Released in June of 2020 in the midst of the COVID-19 pandemic, when Phoebe Bridgers had even more time to spend inside her own head, Punisher is a wrenching, unguardedly emotional listen even by the California singer/songwriter's own Sad Girl standards.
Fraught with post-breakup blues, existential anomie and no-holds-barred depictions of personal depression -- and haunted by the death of Phoebe's beloved 16-year-old pug Max, to whom Punisher is dedicated -- it's not exactly a sunshine-y listen, but the ultimate effect of Bridgers's electro-haunted indie-folk is one of catharsis.

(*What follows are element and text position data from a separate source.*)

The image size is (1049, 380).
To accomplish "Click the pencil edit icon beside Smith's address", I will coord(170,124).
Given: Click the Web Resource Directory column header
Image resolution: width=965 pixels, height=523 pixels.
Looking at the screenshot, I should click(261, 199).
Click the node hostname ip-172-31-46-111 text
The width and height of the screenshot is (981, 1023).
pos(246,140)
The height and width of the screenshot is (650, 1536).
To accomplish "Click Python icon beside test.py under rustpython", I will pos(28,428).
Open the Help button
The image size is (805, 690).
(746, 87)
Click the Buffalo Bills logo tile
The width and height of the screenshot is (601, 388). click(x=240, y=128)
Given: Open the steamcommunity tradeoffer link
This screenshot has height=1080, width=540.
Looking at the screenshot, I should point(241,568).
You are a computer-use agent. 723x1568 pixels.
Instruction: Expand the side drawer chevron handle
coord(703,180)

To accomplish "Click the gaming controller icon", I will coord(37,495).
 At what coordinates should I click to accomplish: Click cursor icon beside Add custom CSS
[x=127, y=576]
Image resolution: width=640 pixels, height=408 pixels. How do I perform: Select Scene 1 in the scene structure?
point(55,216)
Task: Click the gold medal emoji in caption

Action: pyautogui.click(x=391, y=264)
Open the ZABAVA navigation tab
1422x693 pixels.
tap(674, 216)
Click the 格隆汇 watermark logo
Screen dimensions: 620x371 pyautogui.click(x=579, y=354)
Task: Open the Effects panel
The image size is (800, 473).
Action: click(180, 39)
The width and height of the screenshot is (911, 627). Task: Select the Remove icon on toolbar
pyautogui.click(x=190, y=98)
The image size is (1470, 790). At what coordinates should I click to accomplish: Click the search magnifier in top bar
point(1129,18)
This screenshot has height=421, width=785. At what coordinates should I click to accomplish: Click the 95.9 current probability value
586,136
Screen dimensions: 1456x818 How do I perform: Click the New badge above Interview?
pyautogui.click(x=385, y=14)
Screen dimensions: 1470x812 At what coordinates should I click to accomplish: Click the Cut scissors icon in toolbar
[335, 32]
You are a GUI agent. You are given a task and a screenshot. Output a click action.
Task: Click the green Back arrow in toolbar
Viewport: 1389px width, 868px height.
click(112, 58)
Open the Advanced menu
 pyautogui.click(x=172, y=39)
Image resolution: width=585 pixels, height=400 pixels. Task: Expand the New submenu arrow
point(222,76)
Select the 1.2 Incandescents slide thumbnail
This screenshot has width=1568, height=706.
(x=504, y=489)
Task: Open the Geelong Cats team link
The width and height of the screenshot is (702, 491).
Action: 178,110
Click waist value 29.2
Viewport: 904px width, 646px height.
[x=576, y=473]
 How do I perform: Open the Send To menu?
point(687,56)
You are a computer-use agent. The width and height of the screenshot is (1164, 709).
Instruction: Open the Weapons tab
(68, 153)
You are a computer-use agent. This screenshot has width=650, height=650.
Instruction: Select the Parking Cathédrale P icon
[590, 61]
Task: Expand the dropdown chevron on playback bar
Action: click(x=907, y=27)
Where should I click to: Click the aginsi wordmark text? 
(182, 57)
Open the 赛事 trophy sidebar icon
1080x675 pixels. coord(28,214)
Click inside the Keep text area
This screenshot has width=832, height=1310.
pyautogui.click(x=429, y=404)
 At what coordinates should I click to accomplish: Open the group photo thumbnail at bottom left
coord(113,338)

A good cry once in awhile never hurts, after all. And what's often overlooked in discussions of Bridgers's two-album catalogue -- not to mention her work with Julien Baker and Lucy Dacus in Boygenius and with Bright Eyes's reigning Sad Boy Conor Oberst in Better Oblivion Community Center -- is that there's a sly sense of humour always lurking in the background. The title track, for instance, imagines her lingering far too long at the merch table after a show by the late Elliott Smith, one of her idols, while "Moon Song" takes a backhanded stab at Eric Clapton in the form of the lyric "We hate 'Tears In Heaven'/But it's sad his baby died." It's black humour, maybe, but there is humour there.
Also? Punisher has one of the best album covers ever.